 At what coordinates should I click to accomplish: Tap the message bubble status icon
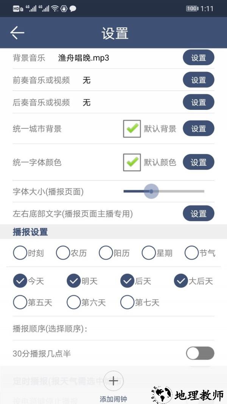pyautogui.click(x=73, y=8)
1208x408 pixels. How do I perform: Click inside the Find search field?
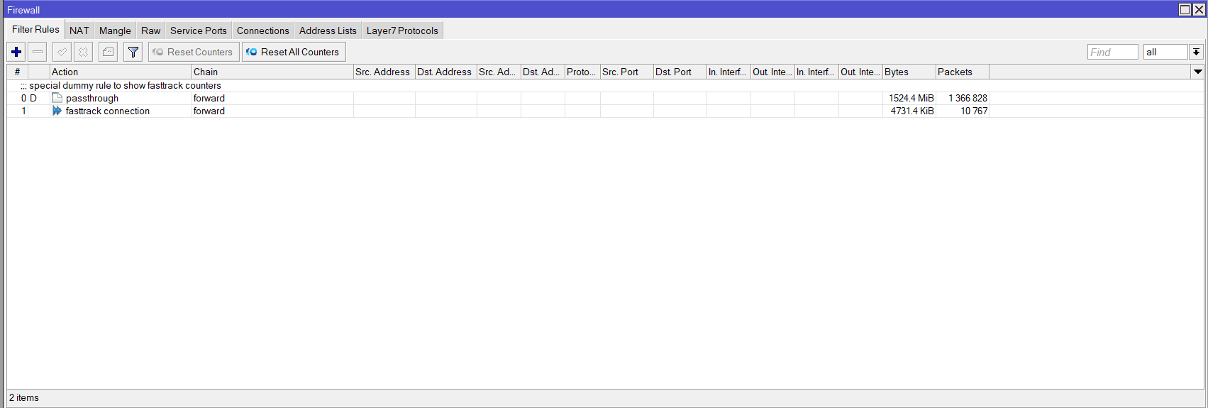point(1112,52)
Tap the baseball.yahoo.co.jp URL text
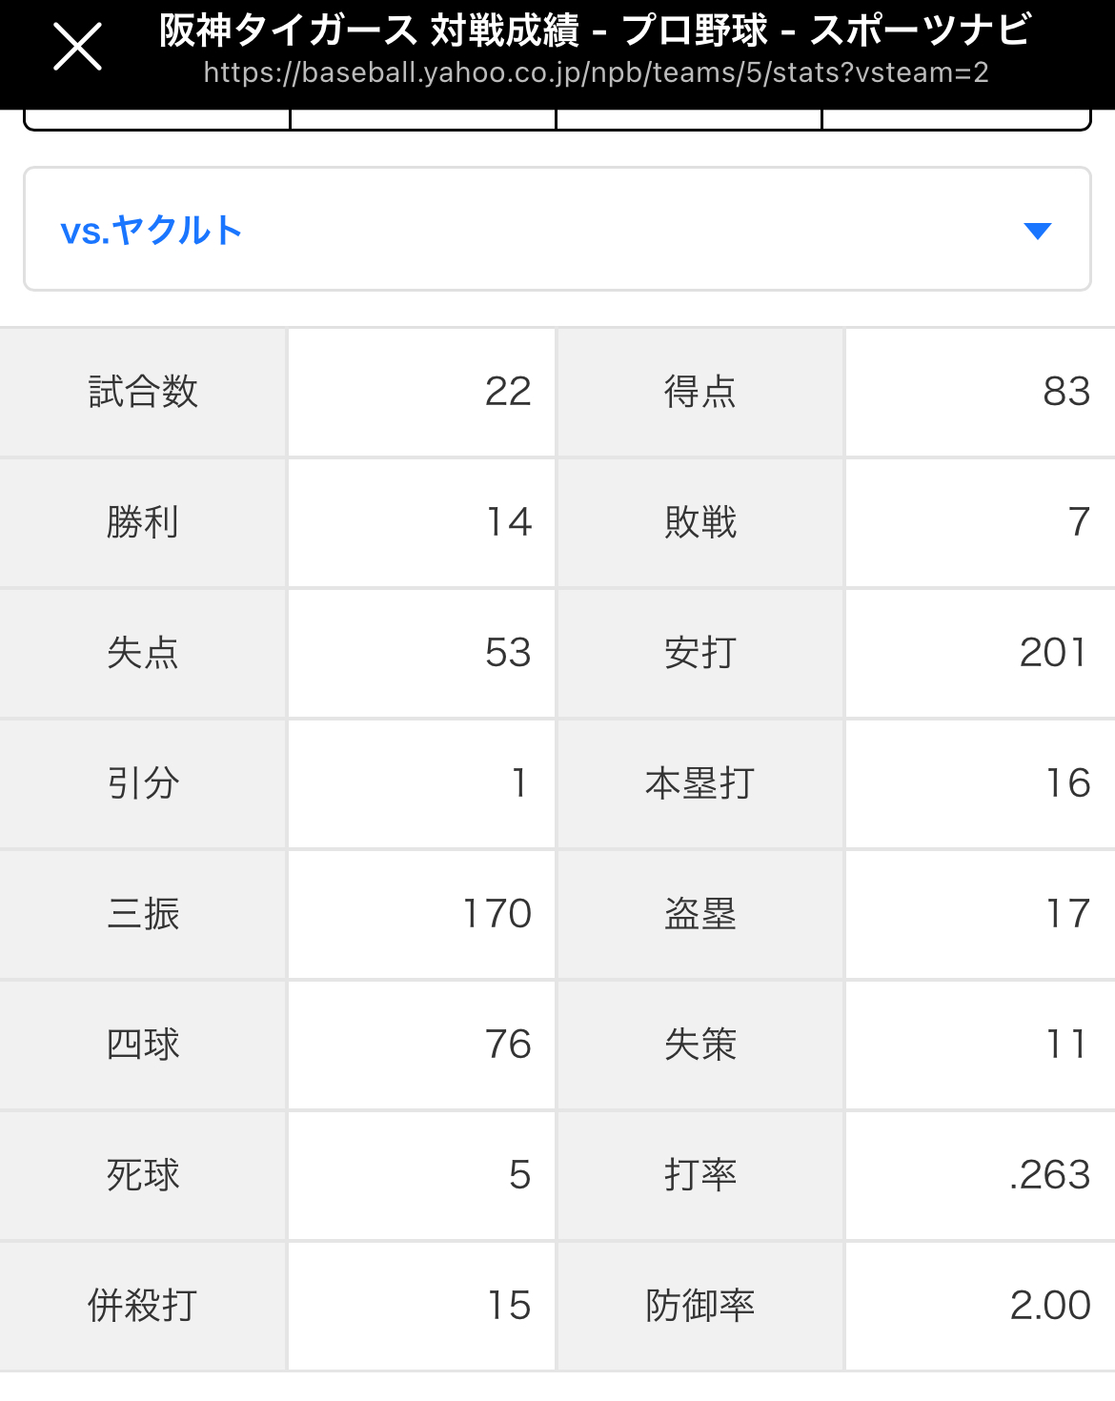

◆ **Task to carry out**: Shift every coordinate in the answers by adding 109 to it, and write out again the stretch from the line containing "1208x408 pixels. How" through the end of the data above, keeping the requests. Leave the pictures out.

◆ **Reply to the task**:
1208x408 pixels. How do I perform: Click inside the Find search field?
point(1221,161)
Tap the baseball.yahoo.co.jp URL text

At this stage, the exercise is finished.